# Your assignment
Examine the material below. Gather every line in which the string "agent" appears.

# Excerpted data

··········

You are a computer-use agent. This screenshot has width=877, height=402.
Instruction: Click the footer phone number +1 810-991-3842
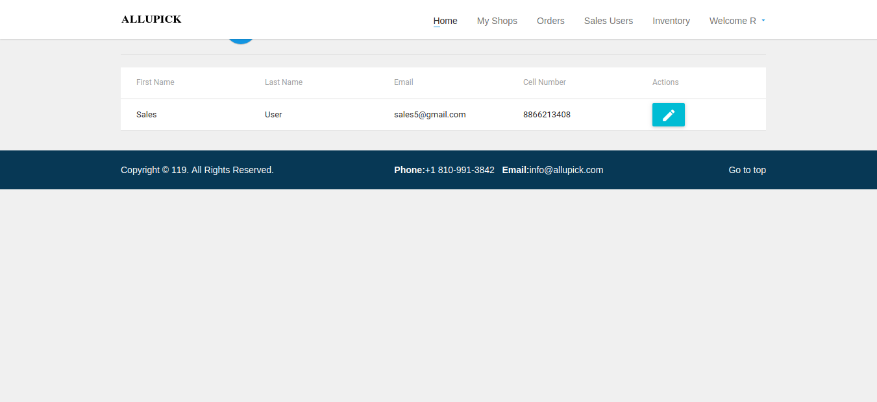(460, 170)
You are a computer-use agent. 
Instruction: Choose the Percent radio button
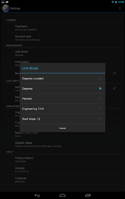coord(100,99)
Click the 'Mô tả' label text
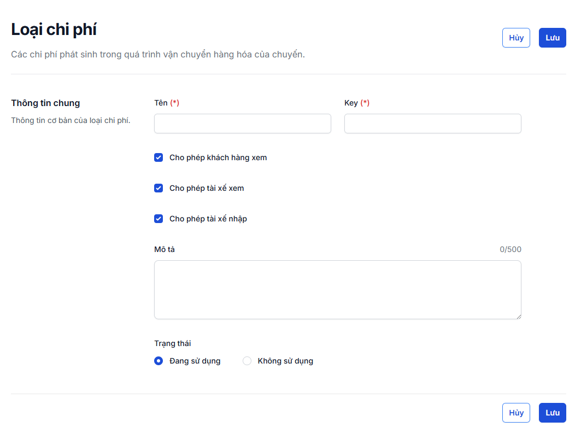 tap(165, 249)
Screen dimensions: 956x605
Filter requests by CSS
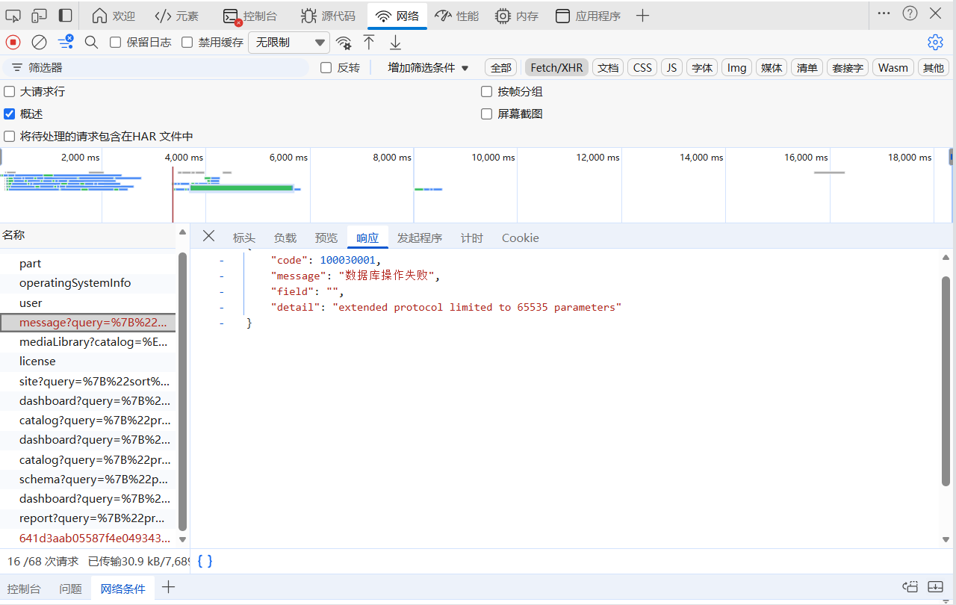[642, 67]
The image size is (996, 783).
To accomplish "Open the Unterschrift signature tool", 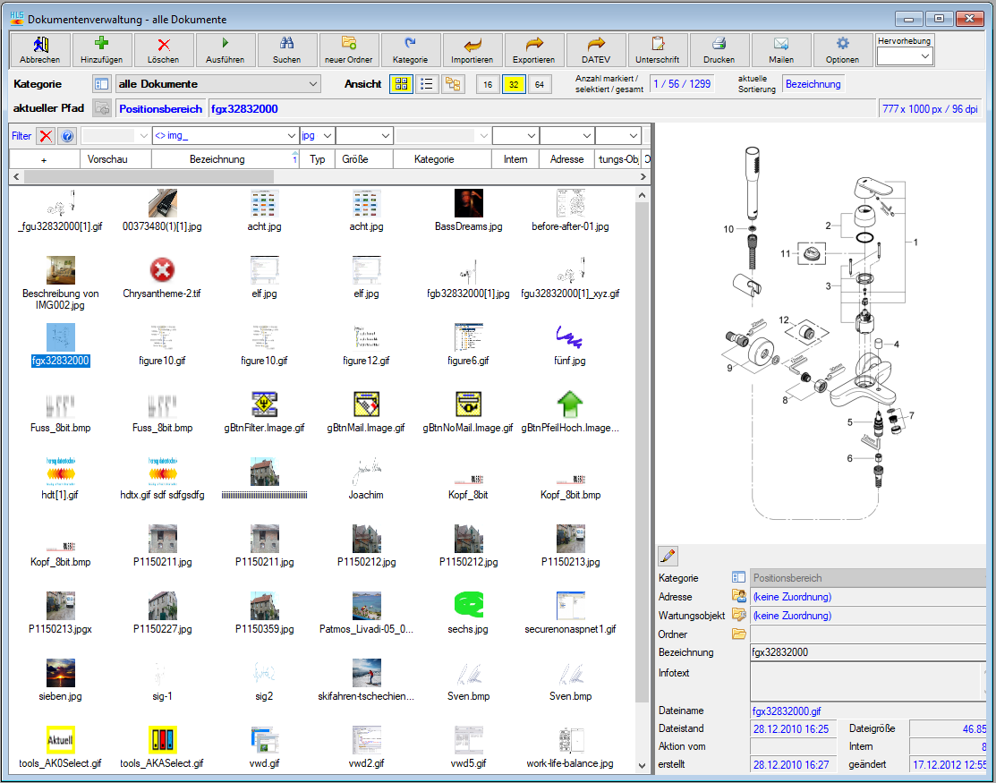I will [x=657, y=49].
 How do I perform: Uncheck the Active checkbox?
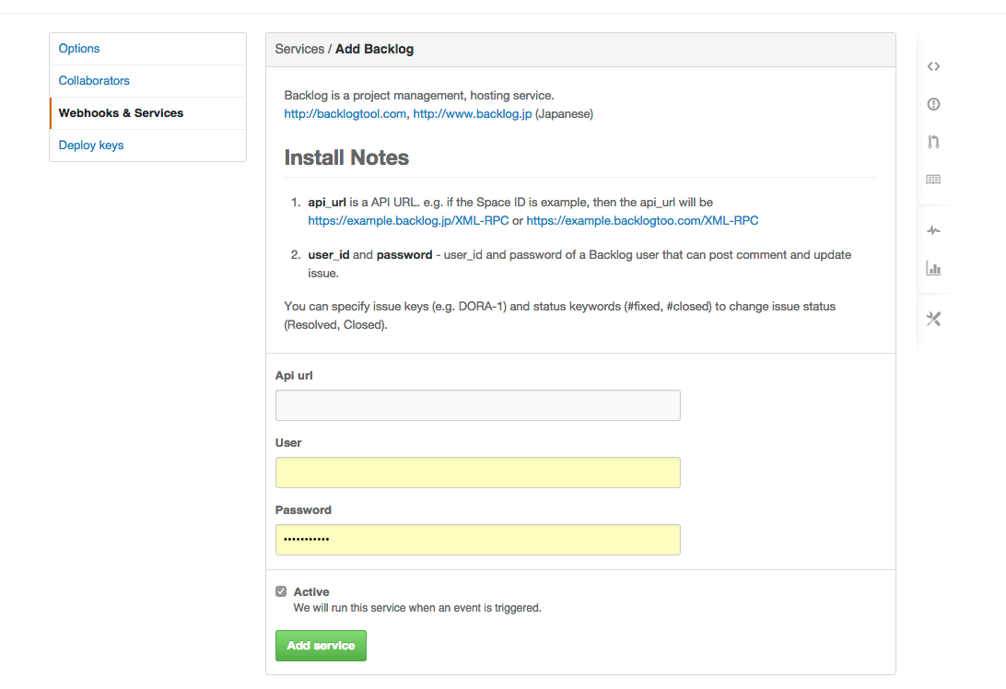pyautogui.click(x=281, y=591)
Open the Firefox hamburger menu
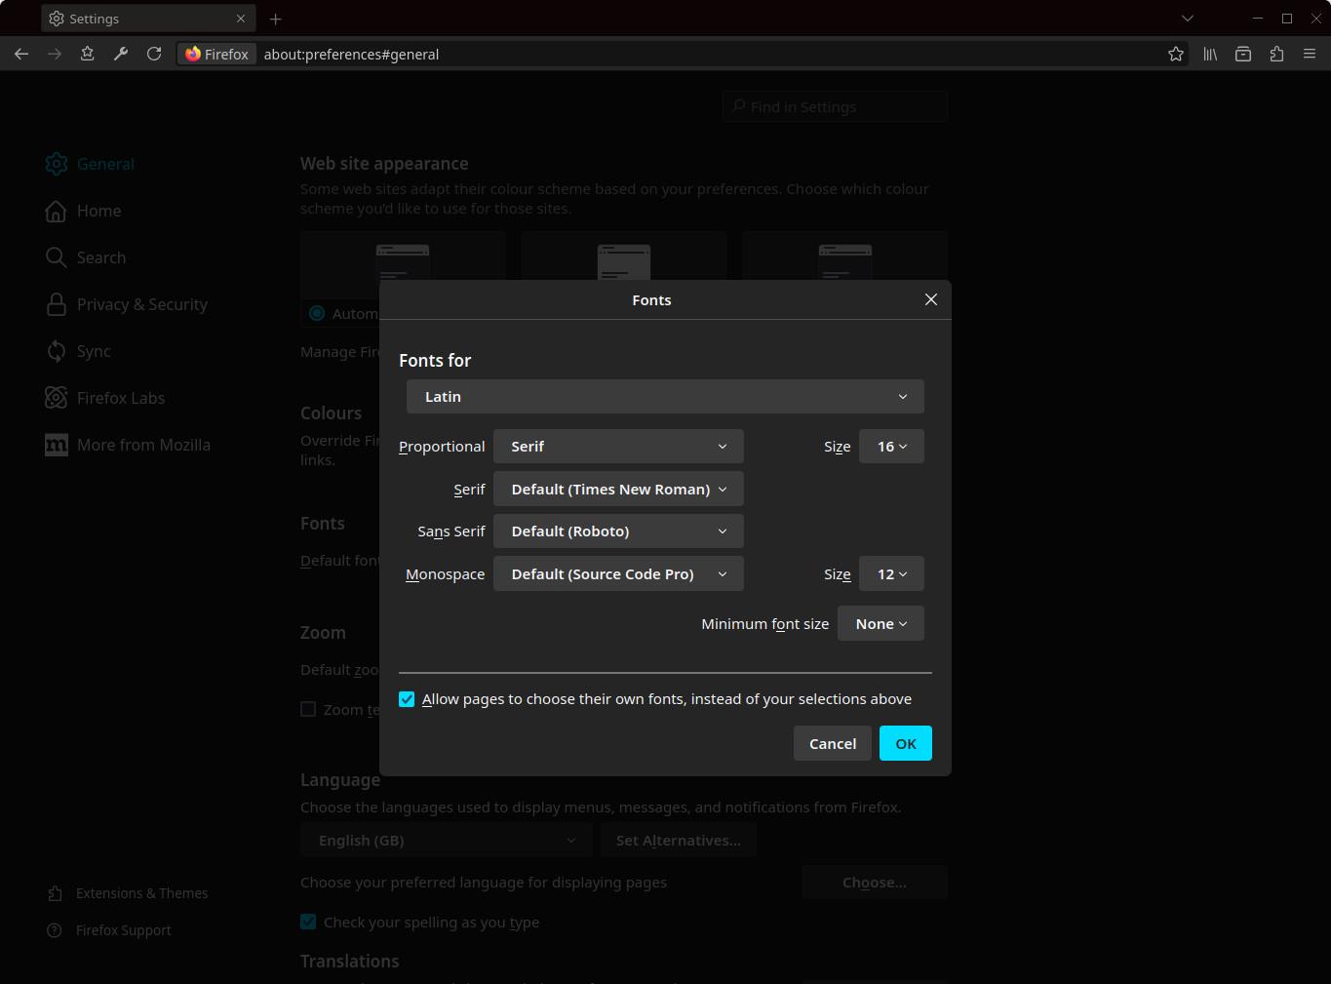The image size is (1331, 984). (x=1310, y=55)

··········

# Result
You are a computer-use agent. This screenshot has width=877, height=402.
You are a computer-use agent. 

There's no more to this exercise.